Exhibit sheds light on the journey food takes to the plate

By Banita Giri
Transcript Correspondent

After courageously navigating through the silo-obstructed atrium and thoroughly gazing at food-themed artwork in the Hamilton-Williams Campus Center, students were able to learn about the food system by the artwork’s creator, Abram Kaplan.

Kaplan, producer of the sculptures and artworks placed around Ohio Wesleyan University, spoke about the connections between our food system and art on Tuesday Oct. 30.

Kaplan talked about his journey to lift the veil of the food system in an aesthetic manner: “Fine Grain: Visual Immersion in the American Food System.”

He asked questions such as, “are we connected to our food system?” and described how most people have a non-existent connection with their food in this decade.

Kaplan created this series of artworks to challenge students to better understand the food system.

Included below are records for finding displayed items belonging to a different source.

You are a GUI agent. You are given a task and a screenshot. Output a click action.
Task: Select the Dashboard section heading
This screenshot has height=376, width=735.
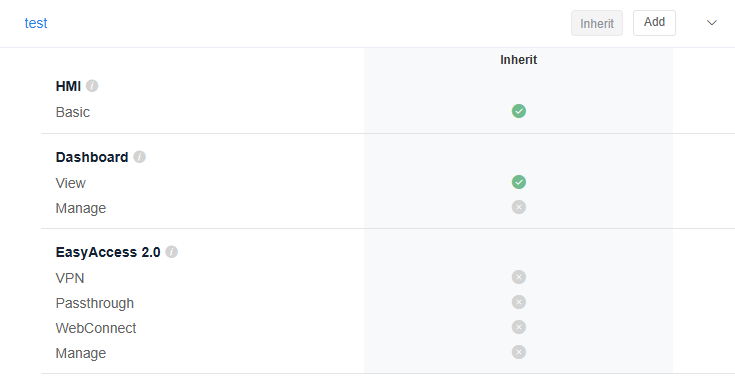click(x=92, y=157)
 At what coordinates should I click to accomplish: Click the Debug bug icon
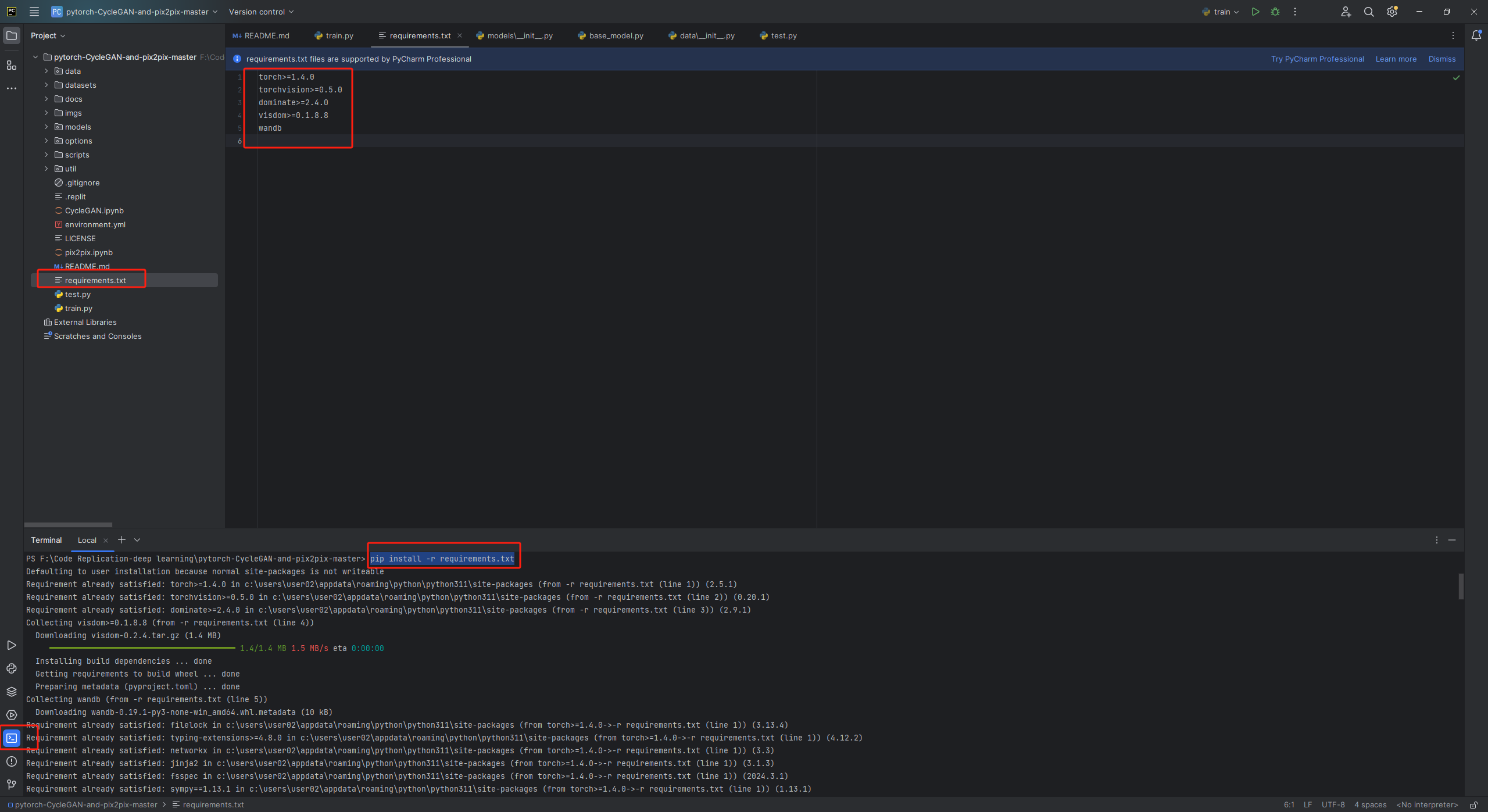tap(1275, 12)
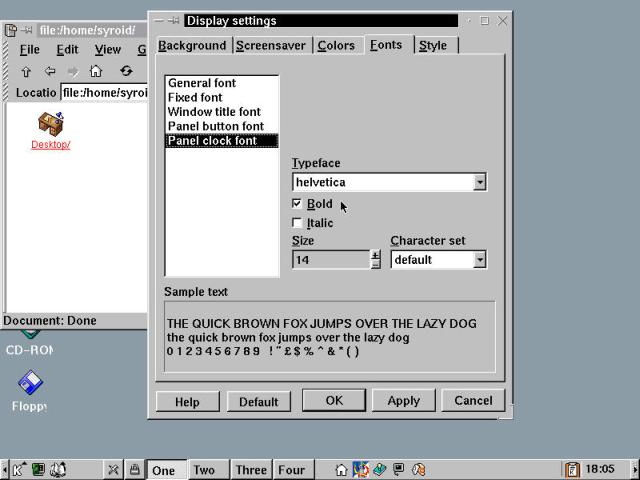Image resolution: width=640 pixels, height=480 pixels.
Task: Open the Character set dropdown
Action: (x=480, y=260)
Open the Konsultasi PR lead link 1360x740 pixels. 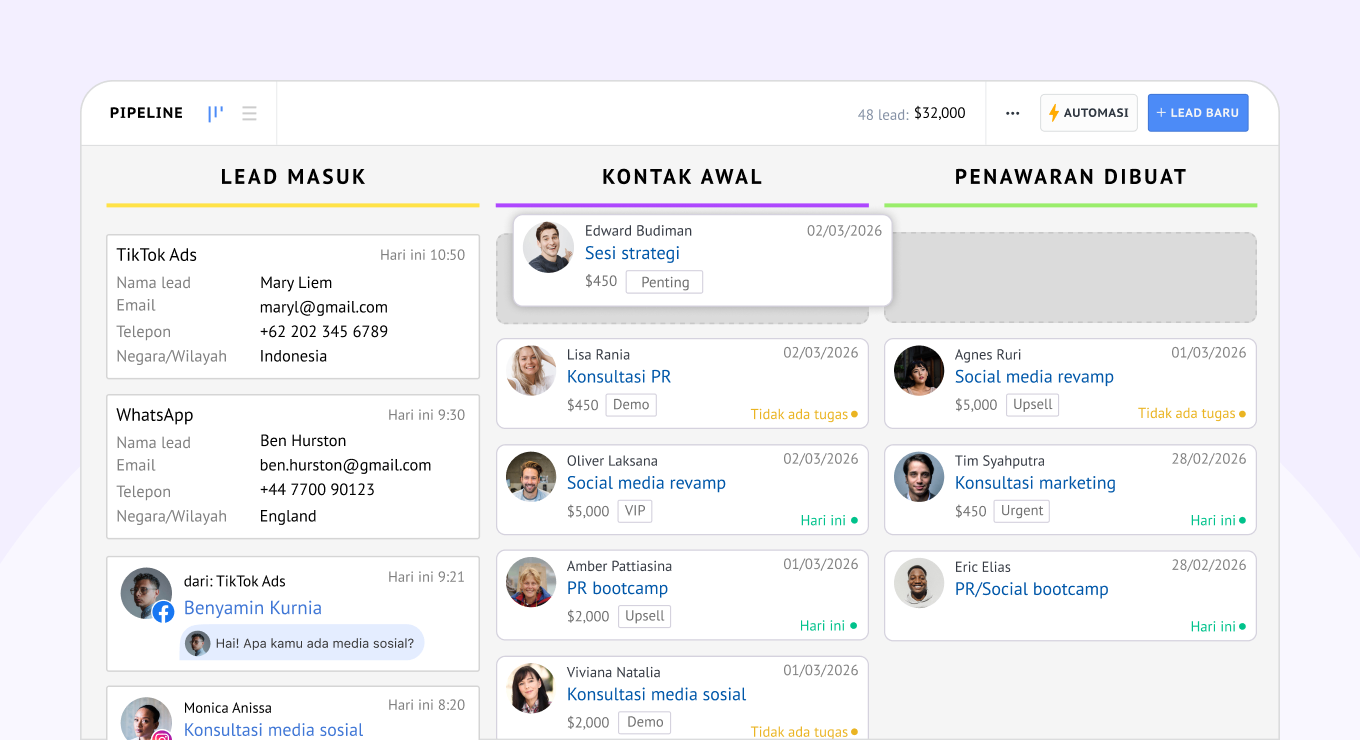tap(618, 377)

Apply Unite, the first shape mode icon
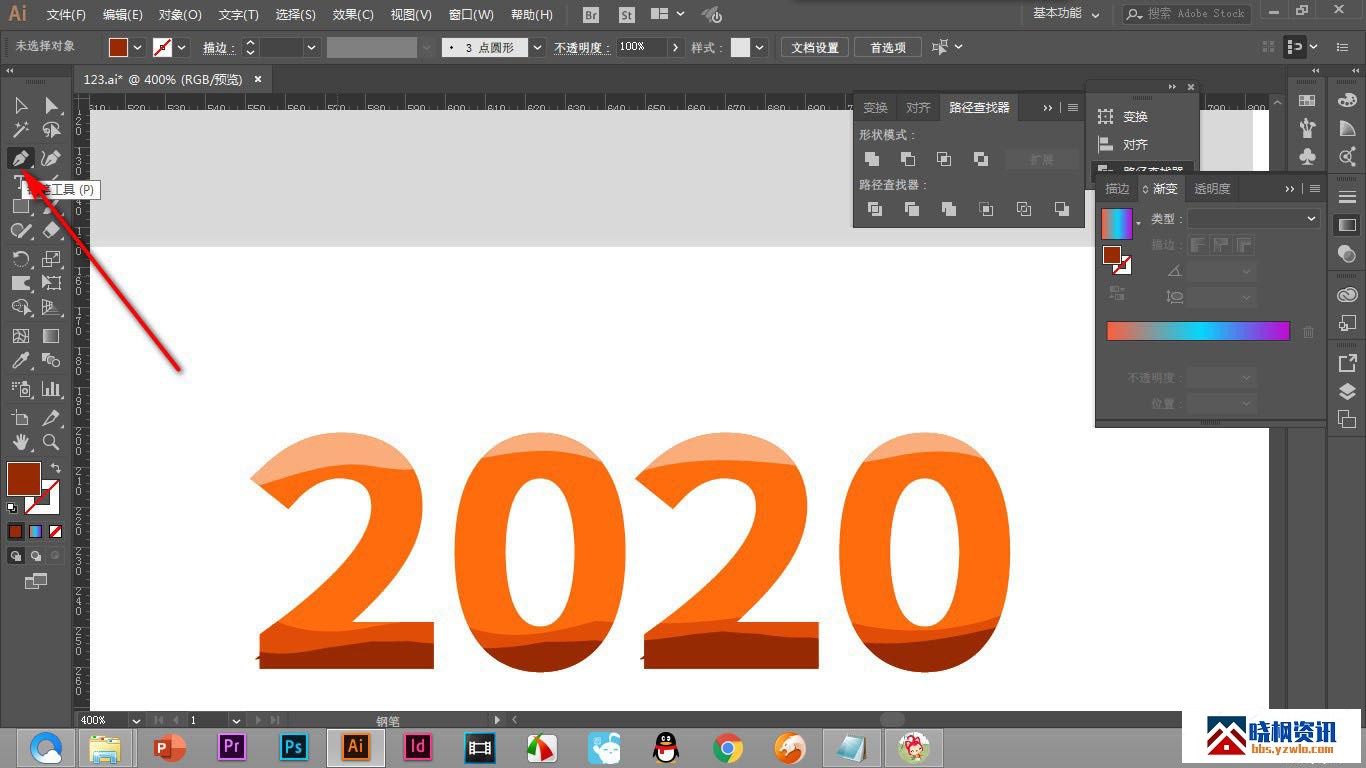tap(872, 159)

“The artworks aren’t passive 2-D photographs, but 3-D photographs that are in your face,” he said.

“As a teacher, I want my students and viewers to come to their own individual conclusions about the food system.”

Each part of the collection signifies another piece in his journey to learning more about our food system.

On the way he discovered more about himself as an artist and about his own personal identity.

Among the pieces is the prominent “Trifocal,” located in the Beeghly Library lobby.

This huge piece is composed of many rotating 3-D triangular prisms with a different picture on each of its faces.

Kaplan said the piece represents the dairy process and the intermediates from the cow to our refrigerator.

“People seemed to pass over other art pieces but with this, there was a lot of interaction and a child-like enthusiasm,” he said.

“One person would come by and rotate the pieces in one fashion; if anyone came and changed that, the person would get angry and possessive and say ‘don’t you mess with my art!’”

Sophomore Nischal Sodemba said, “the “Trifocal” piece is my favorite because I like how you can see the different stages of what cows go through and the fact that it is interactive.”

Kaplan said this was something he was hoping for.

“I wanted people to make something of them and discover their own sensibility,” he said.

He believes that this process is usually missing when it comes to people and the food system.

Three pieces, “Multigrain,” “Stover Growth” and the “Panoramic Image of the Nutrient Cycle,” stand in the middle of the HamWill Campus Center atrium.

The “Panoramic Image of the Nutrient Cycle” is a fifty-foot long image that has two sides.

The inside represents the cow’s living conditions and the outside is a panoramic year-round image of the crop cycle.

“I wondered what the lives of these cows are like and the dignity of this animal in such a place,” he said.

The image is of the dark, dirty and cramped quarters in which only a sliver of light enters through.

“When we drive down the highway and see fields of green and yellow, we automatically assume that this is the type of conditions cows live in, without exploring what cows really go through,” Kaplan said.

Kaplan believes the cows are contained in the inside of the system, much like humans are contained in their choices regarding the food system.

Underneath the large panoramic image is a circular ground image called “Stover Growth” which represents the idea of immersion, according to Kaplan.

“I went week after week after week, across acres, to that same spot. I immersed myself to try to understand the environment in a way that is emotional,” he said.
“Multigrain” is a large, cylindrical, metallic structure that represents a real multigrain structure.

The huge structure sticks out in the Ham-Wil atrium. To Kaplan, it symbolizes the containment of the food system and how inaccessible it is to the average person.
“Having these impervious structures in the middle of a field is a challenge when comparing to the natural order of things,” Kaplan said.

On the lower levels of the Ham-Wil atrium is the “Four Seasons Room.”

Kaplan believes that it symbolizes “feelings that we have as outsiders coming into the food system,” as well as “what it means to participate.”

When OWU students eat at the Ham-Wil cafeteria and look out the window, the view is obstructed by Kaplan’s art pieces, “What You See is What You Get.”

He placed the windows on top of windows so that students are forced to observe them.

“We have trained ourselves to not see the windows at all and our experience with the food system is similar to that,” he said.

Kaplan believes that 80 percent of human cues are taken through the eyes.

He said that people don’t experience the food system visually at all.

He used the quote, “the real voyage of discovery consists of not in seeking new landscapes but in having new eyes,” to describe how people should be observing the food system.

Paula Travis, coordinator of the Sagan National Colloquium events said, “It’s amazing that this exhibition ties in so well with the Sagan lecture series this year.”
Kaplan is a professor of Environmental Studies at Denison University.

He received this opportunity to explore the food system through art through funding of the “Great Lake Fund- New Direction Initiative.”